Consigne 1
Dans l'extrait sur la Légion copte, de combien de coptes se composait le corps d'auxiliaires levé et équipé par Yacoub ?

Extrait présenté
---
Tranchant sur le caractère frileux de ses coreligionnaires, l'intendant des Finances Yacoub (Jacob) était, semble-t-il, lors de l'arrivée des Français en Égypte, en 1798, le seul copte ayant, par son goût du baroud, su arracher aux mamelouks régnants le droit de porter les armes, alors dénié aux non-musulmans. Attaché à la personne de Desaix par les nouveaux maîtres français du pays, Yacoub leva et équipa à ses frais un corps d'auxiliaires composé de huit cents coptes. Sans leur expliquer clairement de quoi il retournait, il fit recruter, au fond des villages chrétiens les plus misérables de la Haute-Égypte , sous de fallacieuses promesses d'argent, ou tout simplement razzier, selon un usage turc maintenu en Égypte jusqu'aux khédives (on attrapait parfois au filet les nouvelles recrues), quelques centaines de jeunes fellahs coptes, analphabètes, congénitalement déshabitués du métier des armes depuis plus de dix siècles, ahuris de se retrouver dans le tumulte du Caire. "Enrôlés au Sud, leur teint noirâtre, ajouté à leur saleté naturelle et à leurs bonnets affreux (en mouton noir), les rendait vraiment laids à voir", consigne méchamment l'historien Djabarti sur ses tablettes. On ne trouve en revanche nulle part mention d'une participation à des combats aux côtés des Français de cette Légion copte qui n'eut que quelques mois d'existence effective et dont les membres se débandèrent avant même la capitulation française.
---
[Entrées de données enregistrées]
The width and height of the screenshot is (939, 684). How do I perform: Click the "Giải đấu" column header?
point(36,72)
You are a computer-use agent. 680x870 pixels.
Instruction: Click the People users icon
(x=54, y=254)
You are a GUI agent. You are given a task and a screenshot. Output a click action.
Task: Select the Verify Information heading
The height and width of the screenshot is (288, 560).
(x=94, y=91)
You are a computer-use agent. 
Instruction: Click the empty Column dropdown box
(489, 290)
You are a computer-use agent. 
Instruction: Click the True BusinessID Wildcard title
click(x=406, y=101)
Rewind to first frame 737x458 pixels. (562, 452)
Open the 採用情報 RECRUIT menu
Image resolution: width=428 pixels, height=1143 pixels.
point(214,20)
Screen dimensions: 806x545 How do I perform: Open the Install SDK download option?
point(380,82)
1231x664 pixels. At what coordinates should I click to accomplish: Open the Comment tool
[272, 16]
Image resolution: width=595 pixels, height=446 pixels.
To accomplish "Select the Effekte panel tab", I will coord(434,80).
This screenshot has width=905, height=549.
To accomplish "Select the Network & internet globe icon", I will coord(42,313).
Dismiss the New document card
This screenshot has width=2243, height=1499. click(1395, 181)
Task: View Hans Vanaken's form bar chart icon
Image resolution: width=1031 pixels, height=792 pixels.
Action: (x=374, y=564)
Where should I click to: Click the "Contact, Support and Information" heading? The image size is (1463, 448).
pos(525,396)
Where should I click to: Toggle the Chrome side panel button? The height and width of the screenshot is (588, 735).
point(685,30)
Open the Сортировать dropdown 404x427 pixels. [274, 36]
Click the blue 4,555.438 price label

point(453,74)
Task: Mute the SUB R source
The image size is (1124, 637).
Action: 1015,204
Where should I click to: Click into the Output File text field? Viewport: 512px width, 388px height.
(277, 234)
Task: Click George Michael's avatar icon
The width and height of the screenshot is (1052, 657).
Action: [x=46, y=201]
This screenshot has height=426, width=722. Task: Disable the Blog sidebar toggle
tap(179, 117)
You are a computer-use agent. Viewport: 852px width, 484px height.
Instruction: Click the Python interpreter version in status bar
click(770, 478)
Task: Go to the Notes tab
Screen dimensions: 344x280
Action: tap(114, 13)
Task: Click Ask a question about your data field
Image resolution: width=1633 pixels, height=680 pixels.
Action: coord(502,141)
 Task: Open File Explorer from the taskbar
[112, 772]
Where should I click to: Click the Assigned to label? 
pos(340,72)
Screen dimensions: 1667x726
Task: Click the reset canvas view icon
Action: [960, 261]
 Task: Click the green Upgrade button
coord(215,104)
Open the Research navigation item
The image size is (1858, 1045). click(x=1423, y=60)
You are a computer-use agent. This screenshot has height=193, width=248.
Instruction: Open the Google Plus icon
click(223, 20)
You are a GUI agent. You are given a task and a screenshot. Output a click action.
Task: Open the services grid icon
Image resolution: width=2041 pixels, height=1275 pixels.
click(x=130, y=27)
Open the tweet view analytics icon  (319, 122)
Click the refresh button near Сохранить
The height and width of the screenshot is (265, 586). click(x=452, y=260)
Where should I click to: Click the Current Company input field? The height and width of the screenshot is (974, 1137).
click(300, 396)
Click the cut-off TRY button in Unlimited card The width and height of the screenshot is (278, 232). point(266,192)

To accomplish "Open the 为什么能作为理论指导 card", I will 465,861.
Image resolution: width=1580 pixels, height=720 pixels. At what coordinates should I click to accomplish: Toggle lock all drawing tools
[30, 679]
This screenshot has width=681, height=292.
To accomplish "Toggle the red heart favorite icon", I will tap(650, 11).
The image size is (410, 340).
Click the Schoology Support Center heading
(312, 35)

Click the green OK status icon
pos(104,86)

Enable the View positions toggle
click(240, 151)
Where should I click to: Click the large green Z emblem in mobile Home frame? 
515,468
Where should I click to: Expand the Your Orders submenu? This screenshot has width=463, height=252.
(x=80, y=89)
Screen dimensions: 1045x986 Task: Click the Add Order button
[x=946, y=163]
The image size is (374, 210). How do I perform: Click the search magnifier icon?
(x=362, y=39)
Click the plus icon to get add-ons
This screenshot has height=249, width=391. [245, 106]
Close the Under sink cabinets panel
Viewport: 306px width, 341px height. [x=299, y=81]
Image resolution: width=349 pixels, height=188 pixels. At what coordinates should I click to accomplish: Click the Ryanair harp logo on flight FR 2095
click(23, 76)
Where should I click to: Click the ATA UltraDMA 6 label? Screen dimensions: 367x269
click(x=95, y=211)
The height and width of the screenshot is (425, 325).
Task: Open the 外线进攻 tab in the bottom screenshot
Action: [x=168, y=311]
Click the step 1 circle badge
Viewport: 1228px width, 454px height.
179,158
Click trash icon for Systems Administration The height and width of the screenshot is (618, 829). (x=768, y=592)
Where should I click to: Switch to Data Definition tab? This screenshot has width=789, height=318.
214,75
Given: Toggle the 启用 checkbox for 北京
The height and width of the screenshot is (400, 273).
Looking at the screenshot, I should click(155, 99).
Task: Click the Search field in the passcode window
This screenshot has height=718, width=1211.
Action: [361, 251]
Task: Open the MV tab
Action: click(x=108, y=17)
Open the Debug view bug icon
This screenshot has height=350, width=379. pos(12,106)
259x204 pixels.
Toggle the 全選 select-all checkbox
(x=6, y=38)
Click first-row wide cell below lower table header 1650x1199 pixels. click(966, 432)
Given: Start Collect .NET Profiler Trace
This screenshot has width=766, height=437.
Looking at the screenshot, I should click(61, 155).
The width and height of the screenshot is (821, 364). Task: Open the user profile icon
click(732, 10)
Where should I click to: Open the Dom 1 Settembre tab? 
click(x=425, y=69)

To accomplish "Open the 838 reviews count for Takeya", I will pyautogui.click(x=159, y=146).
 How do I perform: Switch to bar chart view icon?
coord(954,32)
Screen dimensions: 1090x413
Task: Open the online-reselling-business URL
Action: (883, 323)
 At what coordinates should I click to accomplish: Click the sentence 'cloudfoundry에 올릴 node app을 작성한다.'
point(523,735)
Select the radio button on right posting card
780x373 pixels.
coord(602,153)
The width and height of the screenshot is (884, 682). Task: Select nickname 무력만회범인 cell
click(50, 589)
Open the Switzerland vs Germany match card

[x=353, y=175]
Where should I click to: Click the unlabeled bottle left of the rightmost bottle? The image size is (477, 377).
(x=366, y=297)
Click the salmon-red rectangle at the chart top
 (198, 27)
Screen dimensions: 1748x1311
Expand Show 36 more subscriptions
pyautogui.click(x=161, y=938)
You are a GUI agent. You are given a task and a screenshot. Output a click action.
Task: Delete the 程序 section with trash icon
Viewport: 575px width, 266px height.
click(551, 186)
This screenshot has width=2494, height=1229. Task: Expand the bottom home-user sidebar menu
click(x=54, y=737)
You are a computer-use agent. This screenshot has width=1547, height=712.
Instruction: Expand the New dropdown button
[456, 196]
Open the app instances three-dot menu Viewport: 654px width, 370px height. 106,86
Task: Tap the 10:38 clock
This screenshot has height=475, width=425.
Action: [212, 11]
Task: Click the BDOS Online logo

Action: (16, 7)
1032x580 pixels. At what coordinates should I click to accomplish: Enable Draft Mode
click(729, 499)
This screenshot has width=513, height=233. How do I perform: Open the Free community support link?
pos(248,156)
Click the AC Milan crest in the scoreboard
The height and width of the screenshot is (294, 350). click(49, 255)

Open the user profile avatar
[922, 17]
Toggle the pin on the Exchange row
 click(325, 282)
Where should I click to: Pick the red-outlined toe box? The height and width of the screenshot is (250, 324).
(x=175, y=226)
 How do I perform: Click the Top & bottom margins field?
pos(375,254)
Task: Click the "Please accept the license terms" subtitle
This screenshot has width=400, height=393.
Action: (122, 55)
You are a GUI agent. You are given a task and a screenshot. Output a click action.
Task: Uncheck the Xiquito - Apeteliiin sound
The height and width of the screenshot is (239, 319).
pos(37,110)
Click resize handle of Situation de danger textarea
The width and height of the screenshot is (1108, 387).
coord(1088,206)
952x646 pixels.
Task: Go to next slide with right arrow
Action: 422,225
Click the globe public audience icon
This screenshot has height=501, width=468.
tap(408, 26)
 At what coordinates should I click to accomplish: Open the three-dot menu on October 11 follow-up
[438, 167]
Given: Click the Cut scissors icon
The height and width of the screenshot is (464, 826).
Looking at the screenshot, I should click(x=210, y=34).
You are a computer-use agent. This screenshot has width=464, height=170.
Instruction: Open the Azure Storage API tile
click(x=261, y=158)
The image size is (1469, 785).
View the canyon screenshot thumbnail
---
Consigne 2
Montrez chaque ligne des entrées qui contient le mot "point".

Réponse attendue 1
Huit cents coptes.

Réponse attendue 2
point(36,72)
point(214,20)
point(380,82)
point(685,30)
point(453,74)
Click the cut-off TRY button in Unlimited card The width and height of the screenshot is (278, 232). point(266,192)
point(523,735)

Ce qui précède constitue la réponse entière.